[Stored items from a collection]
****
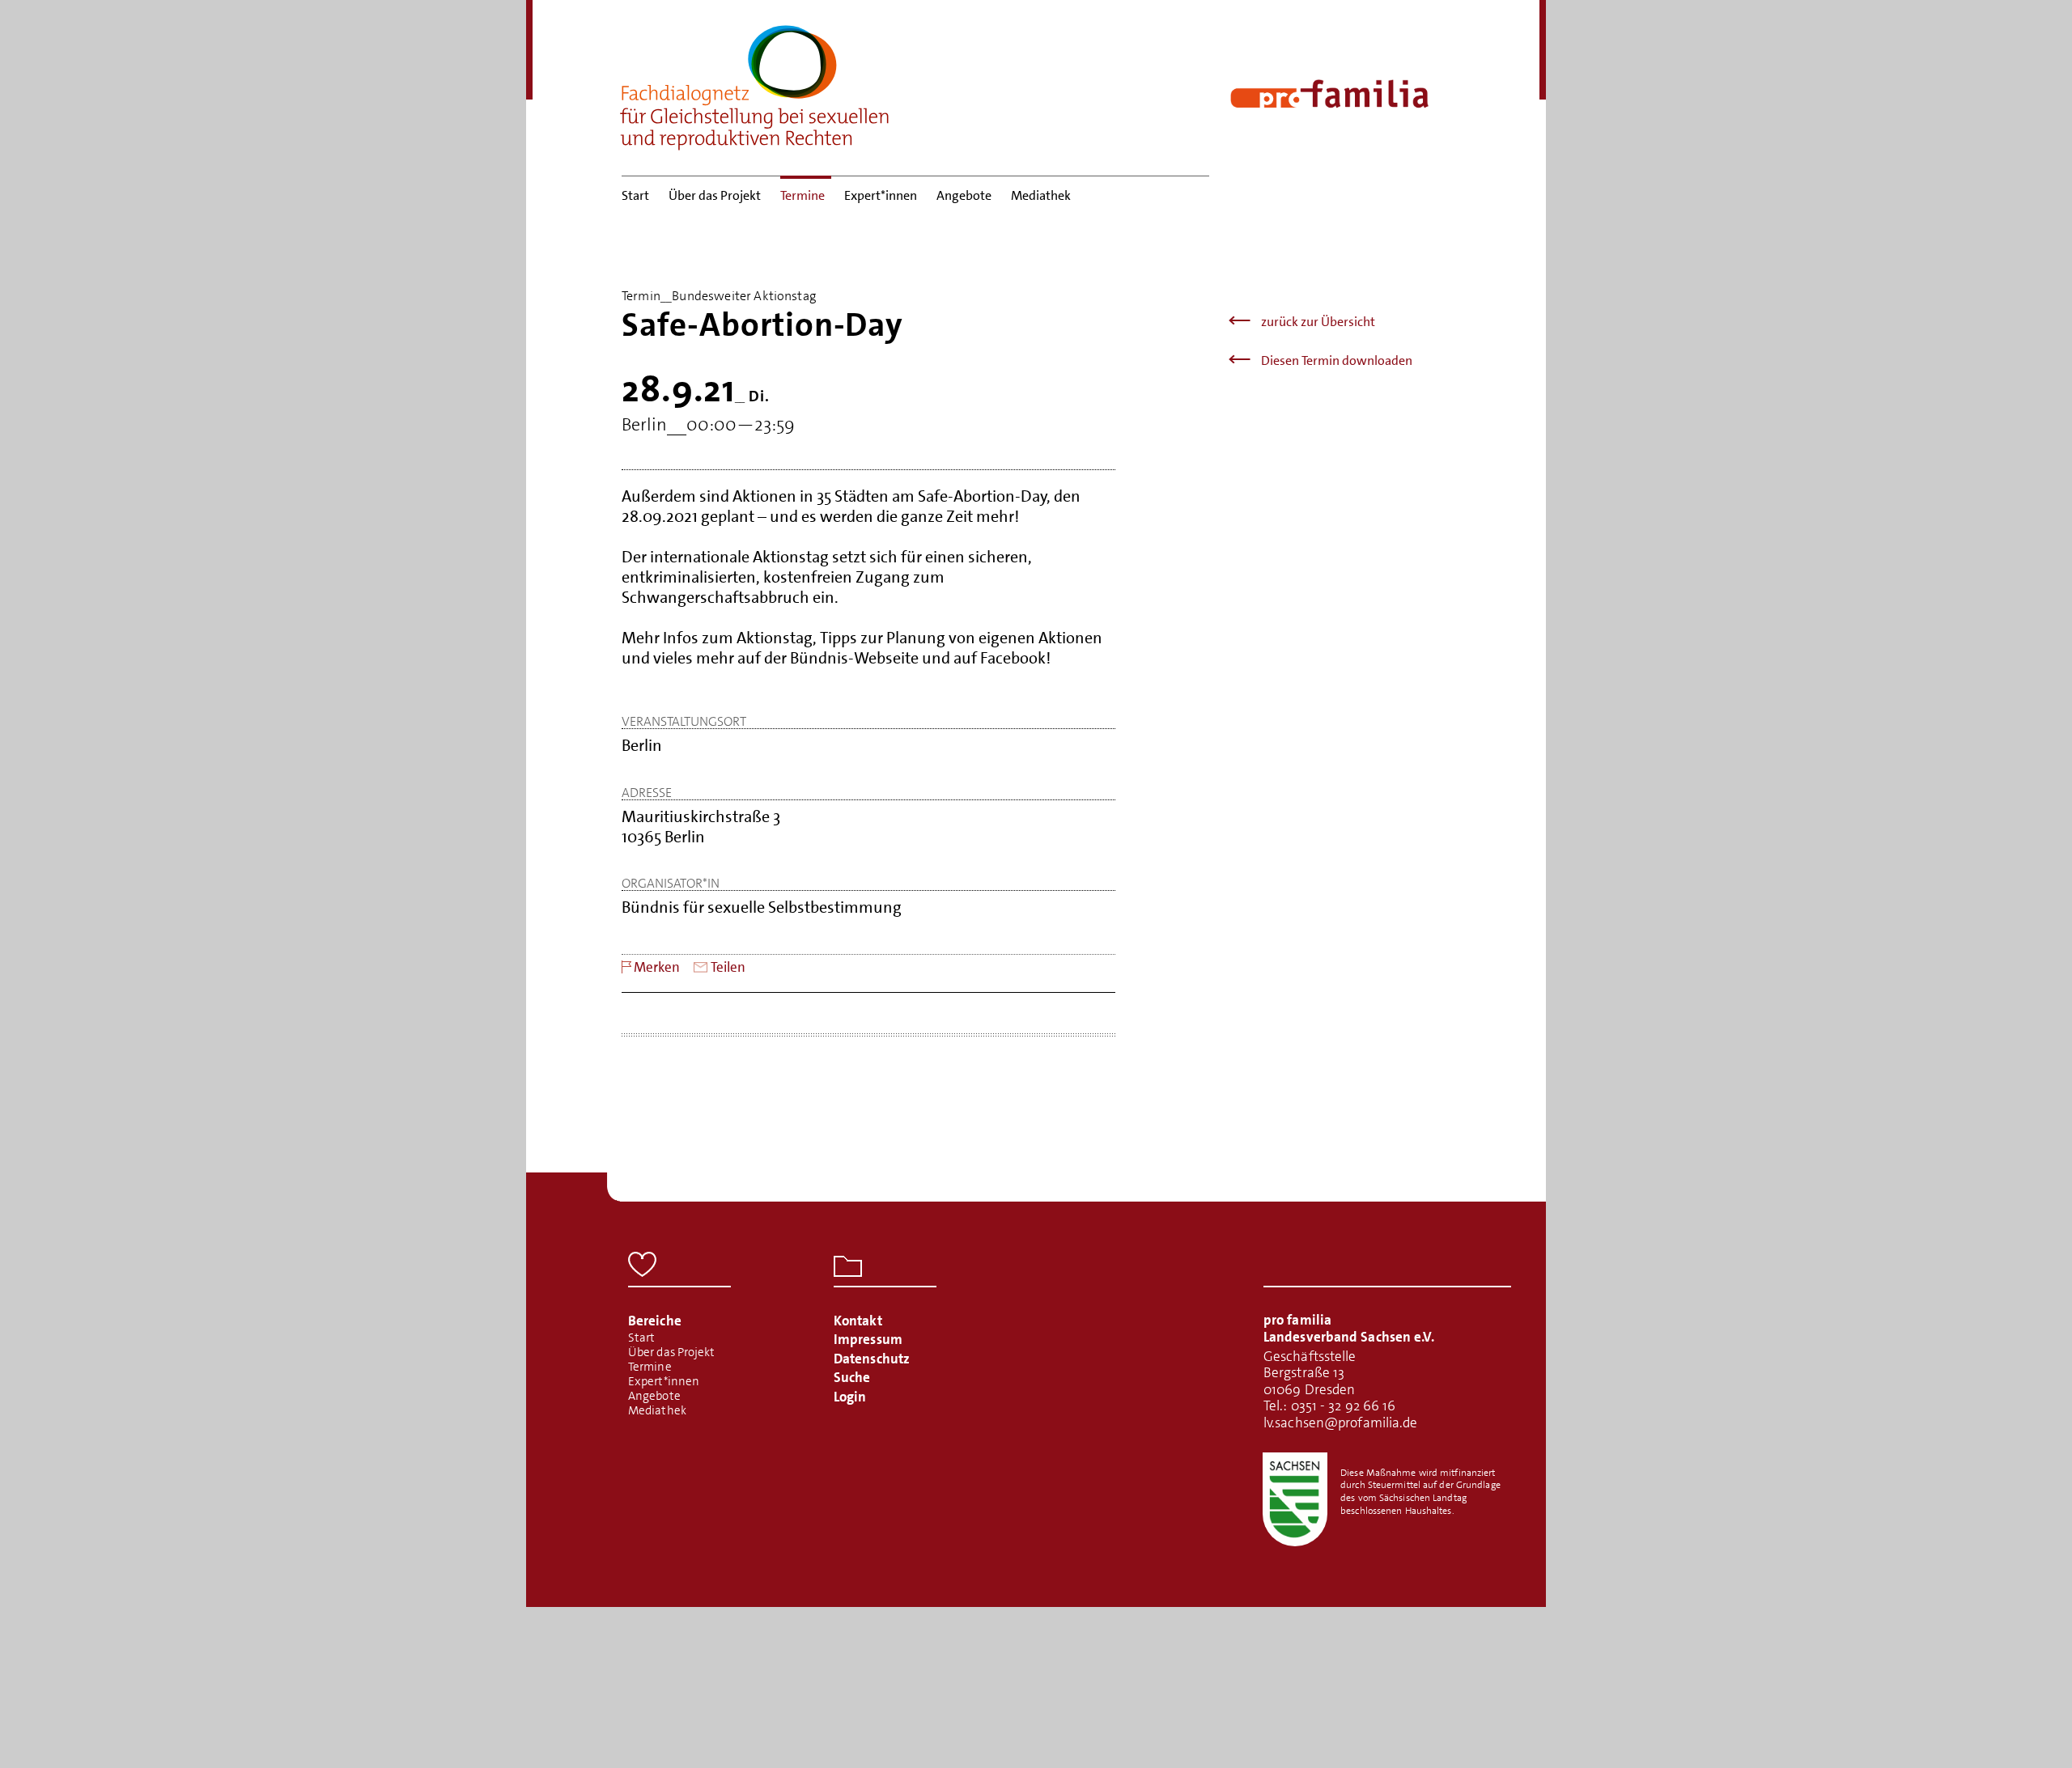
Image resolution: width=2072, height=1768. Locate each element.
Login (850, 1396)
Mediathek (1041, 195)
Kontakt (858, 1320)
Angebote (963, 195)
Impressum (868, 1339)
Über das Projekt (715, 195)
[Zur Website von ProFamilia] (1329, 93)
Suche (852, 1377)
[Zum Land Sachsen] (1295, 1499)
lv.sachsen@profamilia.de (1340, 1422)
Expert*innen (880, 195)
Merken (657, 967)
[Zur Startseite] (755, 82)
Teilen (728, 967)
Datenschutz (872, 1358)
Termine (802, 195)
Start (635, 195)
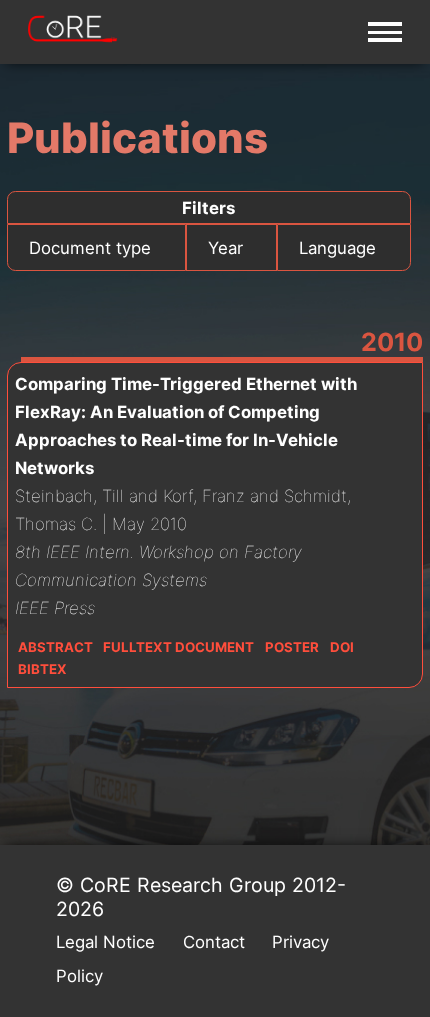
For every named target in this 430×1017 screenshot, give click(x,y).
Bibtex (42, 669)
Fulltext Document (178, 647)
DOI (342, 647)
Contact (214, 942)
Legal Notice (105, 942)
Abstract (55, 647)
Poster (292, 647)
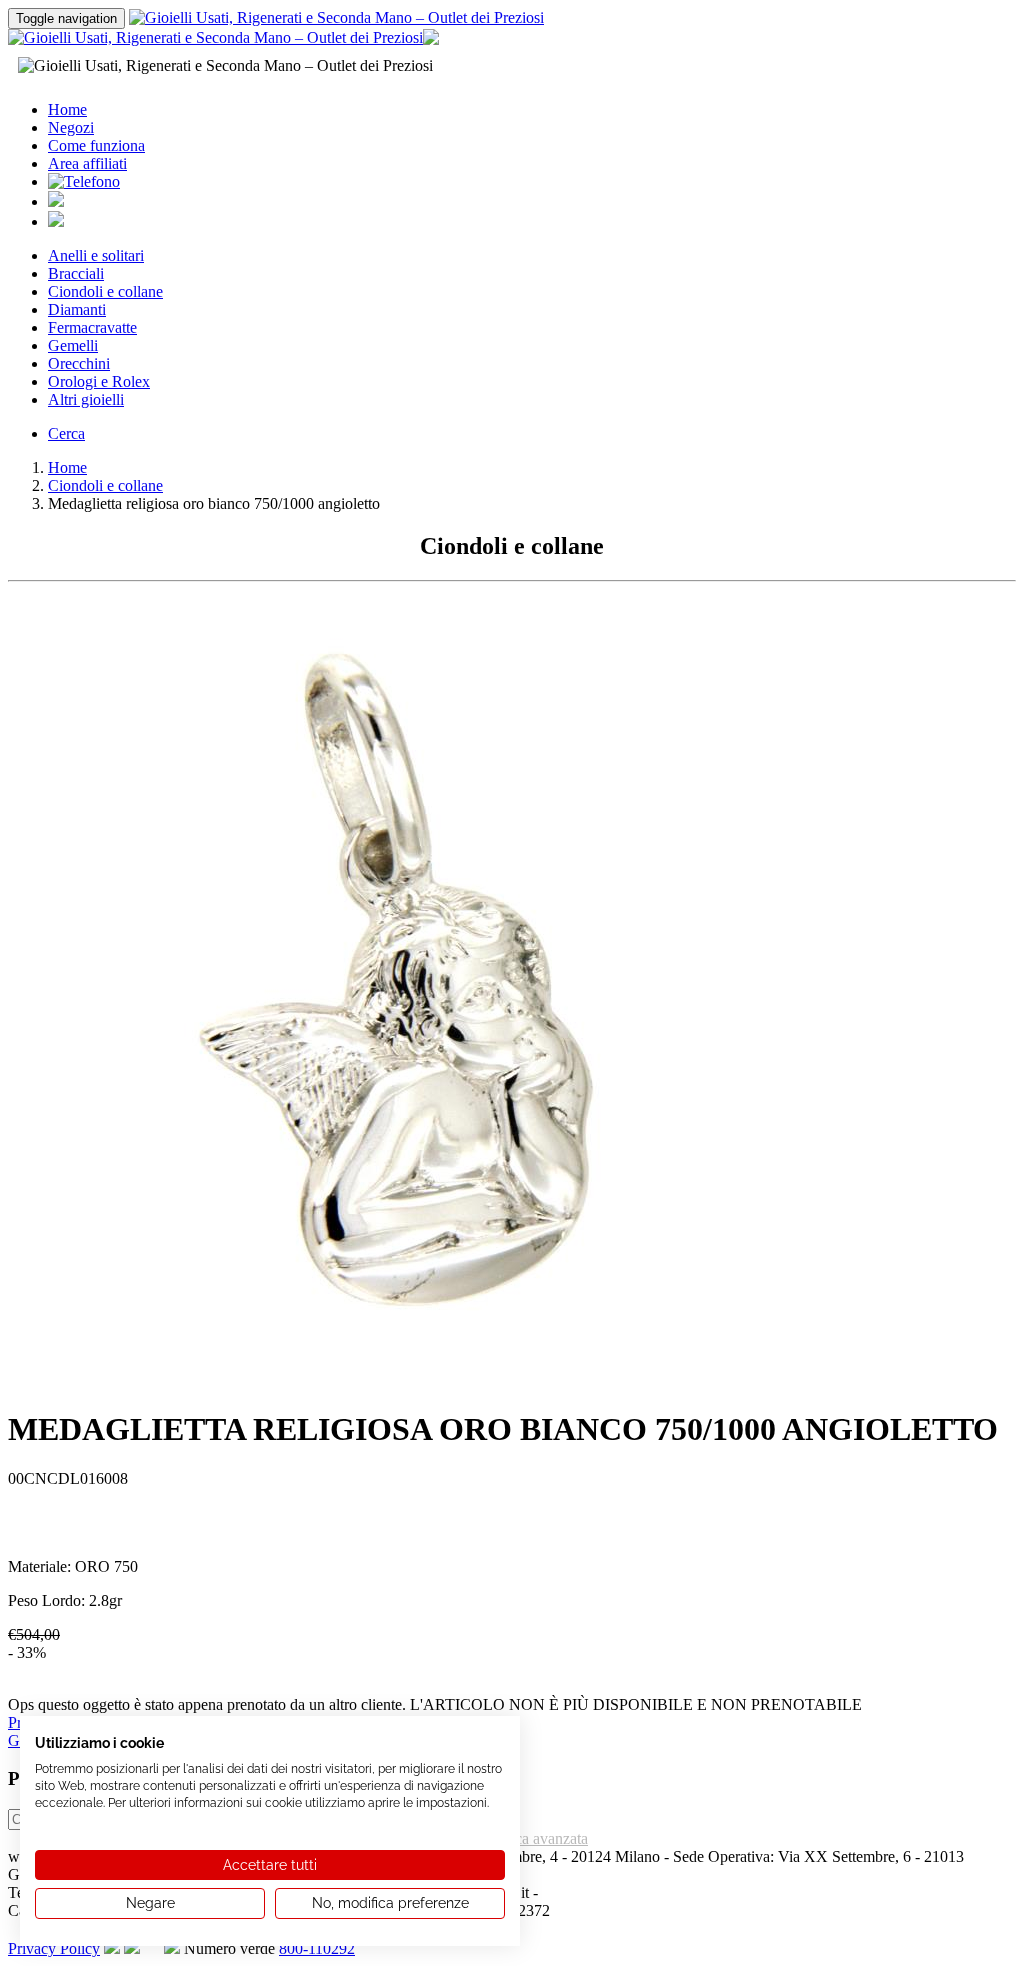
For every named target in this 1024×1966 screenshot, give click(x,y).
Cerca (66, 433)
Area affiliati (87, 163)
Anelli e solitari (96, 255)
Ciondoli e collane (105, 291)
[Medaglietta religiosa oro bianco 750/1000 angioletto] (408, 1384)
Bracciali (76, 273)
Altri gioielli (86, 399)
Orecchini (79, 363)
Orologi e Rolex (99, 381)
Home (67, 109)
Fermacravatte (92, 327)
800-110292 (317, 1948)
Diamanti (77, 309)
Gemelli (73, 345)
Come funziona (96, 145)
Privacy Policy (54, 1948)
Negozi (71, 127)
****
■ EXERCISE
In the data above, which lines have "screenshot"? Report each of them.

■ PROBLEM SOLUTION
For every named target in this 430×1017 screenshot, give click(x,y).
For every named target in this 1024×1966 screenshot, give click(x,y).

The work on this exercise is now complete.